Hi, just wondering what the difference is between cake flour and all purpose flour.....Do I really need to use cake flour?? It's so much more expensive for a little box. Is there a way to make regular flour into cake flour? Thanks!
Cake flour creates less "holes" in your cake. I use cake flour and I think it's worth it!
http://www.cakecentral.com/modules.php?name=gallery&file=displayimage&pid=871023
i have purchased cake flour before to make cake that specified using cake flour. To me, the cake flour did not smell like flour at all... it was kind of chemical smell. I purchased another box from a different store and it smelled exactly the same.
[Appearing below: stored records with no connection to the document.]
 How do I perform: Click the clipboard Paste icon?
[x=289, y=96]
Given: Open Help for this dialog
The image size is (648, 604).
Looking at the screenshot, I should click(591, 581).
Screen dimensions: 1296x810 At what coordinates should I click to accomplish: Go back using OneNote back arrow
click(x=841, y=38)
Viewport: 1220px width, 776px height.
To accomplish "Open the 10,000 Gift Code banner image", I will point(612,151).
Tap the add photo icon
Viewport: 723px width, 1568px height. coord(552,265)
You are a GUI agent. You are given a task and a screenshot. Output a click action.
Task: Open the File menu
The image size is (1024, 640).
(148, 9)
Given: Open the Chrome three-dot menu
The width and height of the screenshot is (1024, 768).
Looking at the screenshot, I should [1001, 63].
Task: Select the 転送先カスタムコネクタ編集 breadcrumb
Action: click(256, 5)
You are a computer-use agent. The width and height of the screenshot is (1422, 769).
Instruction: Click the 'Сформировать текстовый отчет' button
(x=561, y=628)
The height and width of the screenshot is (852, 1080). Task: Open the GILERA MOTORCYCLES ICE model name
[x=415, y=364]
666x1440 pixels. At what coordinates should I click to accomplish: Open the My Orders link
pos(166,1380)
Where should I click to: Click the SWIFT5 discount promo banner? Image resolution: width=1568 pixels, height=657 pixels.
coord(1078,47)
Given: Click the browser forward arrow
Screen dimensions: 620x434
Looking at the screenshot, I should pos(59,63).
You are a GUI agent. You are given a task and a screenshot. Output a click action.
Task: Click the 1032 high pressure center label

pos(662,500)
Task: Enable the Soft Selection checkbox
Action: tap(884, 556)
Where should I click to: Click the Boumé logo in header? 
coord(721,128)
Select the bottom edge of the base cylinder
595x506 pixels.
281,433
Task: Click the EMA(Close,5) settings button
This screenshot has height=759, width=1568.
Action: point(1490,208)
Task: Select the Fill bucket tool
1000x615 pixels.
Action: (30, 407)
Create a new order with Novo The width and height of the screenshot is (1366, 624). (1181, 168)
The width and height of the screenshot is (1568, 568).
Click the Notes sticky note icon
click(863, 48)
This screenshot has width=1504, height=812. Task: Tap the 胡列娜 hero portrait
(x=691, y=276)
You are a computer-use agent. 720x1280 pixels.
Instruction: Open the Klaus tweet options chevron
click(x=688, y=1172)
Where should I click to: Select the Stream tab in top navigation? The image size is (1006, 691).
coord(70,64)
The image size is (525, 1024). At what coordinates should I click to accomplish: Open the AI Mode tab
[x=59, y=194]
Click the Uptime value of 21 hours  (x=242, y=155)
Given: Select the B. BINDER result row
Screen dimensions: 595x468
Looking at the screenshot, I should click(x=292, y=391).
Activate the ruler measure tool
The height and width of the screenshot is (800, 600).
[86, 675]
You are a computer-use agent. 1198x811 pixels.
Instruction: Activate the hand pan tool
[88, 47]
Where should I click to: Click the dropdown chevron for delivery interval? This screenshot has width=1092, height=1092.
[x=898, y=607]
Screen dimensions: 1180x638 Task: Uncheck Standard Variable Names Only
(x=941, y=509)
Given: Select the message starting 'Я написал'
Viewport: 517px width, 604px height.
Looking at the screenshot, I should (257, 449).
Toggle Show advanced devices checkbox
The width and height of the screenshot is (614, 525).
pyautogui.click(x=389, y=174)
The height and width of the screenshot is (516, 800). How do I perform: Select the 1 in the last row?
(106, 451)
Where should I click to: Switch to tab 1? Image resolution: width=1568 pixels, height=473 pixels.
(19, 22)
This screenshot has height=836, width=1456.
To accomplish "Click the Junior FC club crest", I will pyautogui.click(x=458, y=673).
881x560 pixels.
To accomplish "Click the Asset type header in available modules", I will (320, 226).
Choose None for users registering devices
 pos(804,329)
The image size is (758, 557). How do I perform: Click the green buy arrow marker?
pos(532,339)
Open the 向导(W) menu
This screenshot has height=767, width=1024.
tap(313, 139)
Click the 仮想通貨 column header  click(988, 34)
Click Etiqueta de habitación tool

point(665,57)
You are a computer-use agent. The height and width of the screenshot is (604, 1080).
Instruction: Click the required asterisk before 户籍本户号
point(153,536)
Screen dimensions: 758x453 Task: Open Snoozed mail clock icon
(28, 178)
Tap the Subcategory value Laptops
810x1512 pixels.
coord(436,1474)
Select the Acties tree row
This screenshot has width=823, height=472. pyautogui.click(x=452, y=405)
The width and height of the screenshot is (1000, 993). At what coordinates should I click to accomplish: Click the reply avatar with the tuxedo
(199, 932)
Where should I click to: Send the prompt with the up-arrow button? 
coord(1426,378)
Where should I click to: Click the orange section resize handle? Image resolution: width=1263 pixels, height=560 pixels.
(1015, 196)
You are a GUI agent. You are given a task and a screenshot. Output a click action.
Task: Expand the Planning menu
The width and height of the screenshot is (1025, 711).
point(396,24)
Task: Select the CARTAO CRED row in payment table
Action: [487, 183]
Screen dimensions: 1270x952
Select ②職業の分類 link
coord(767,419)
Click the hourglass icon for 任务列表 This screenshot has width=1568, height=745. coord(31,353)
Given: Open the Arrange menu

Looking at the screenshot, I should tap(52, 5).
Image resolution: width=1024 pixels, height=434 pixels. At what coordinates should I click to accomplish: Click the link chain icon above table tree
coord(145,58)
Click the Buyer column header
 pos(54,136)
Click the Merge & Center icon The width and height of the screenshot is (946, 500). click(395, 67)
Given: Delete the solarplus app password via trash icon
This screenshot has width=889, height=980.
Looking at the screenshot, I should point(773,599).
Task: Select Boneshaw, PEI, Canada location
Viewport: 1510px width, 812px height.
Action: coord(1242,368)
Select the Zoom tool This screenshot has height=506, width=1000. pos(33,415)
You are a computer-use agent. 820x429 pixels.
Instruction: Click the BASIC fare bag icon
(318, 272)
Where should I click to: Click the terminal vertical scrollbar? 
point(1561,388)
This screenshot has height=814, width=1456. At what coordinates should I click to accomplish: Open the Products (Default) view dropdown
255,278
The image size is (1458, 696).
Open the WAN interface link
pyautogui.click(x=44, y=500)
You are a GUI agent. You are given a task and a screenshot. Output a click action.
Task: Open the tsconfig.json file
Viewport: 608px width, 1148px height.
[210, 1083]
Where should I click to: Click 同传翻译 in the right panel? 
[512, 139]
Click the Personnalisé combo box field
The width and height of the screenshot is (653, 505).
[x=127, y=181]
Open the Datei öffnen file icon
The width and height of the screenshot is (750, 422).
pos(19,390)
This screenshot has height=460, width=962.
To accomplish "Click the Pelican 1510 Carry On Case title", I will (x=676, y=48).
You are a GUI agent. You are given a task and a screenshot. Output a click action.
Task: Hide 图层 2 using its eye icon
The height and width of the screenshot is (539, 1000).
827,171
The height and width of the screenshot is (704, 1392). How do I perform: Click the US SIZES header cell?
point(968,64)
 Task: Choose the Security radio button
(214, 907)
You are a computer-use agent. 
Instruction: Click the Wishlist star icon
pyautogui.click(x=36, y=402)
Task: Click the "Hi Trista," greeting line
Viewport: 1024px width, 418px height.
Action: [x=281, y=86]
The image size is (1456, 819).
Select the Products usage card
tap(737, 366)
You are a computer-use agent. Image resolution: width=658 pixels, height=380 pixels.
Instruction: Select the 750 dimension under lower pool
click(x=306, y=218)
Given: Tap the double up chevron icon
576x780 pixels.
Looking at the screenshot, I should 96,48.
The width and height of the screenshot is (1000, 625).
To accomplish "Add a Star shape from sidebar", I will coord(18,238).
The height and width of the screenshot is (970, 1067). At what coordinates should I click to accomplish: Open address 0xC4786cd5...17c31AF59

Cake flour is made from a softer wheat, so it has less protein, which creates less gluten when it's mixed, which means that the final product will be softer.
Cake flour is 6% protein, and AP flour is 11%, if I remember correctly. White Lily is 8%, which technically is a pastry flour (for pie crusts, etc) and bread flour is 13% protein. The more protein, the stiffer the final baked product.
If you want to substitute AP flour for cake flour, I think you remove 1 or 2 Tbsp of flour per cup...I'd check that, though because I don't have my substitution guides in front of me! Using AP instead of cake flour will make your cake tougher, though, and there definitely is a noticeable difference.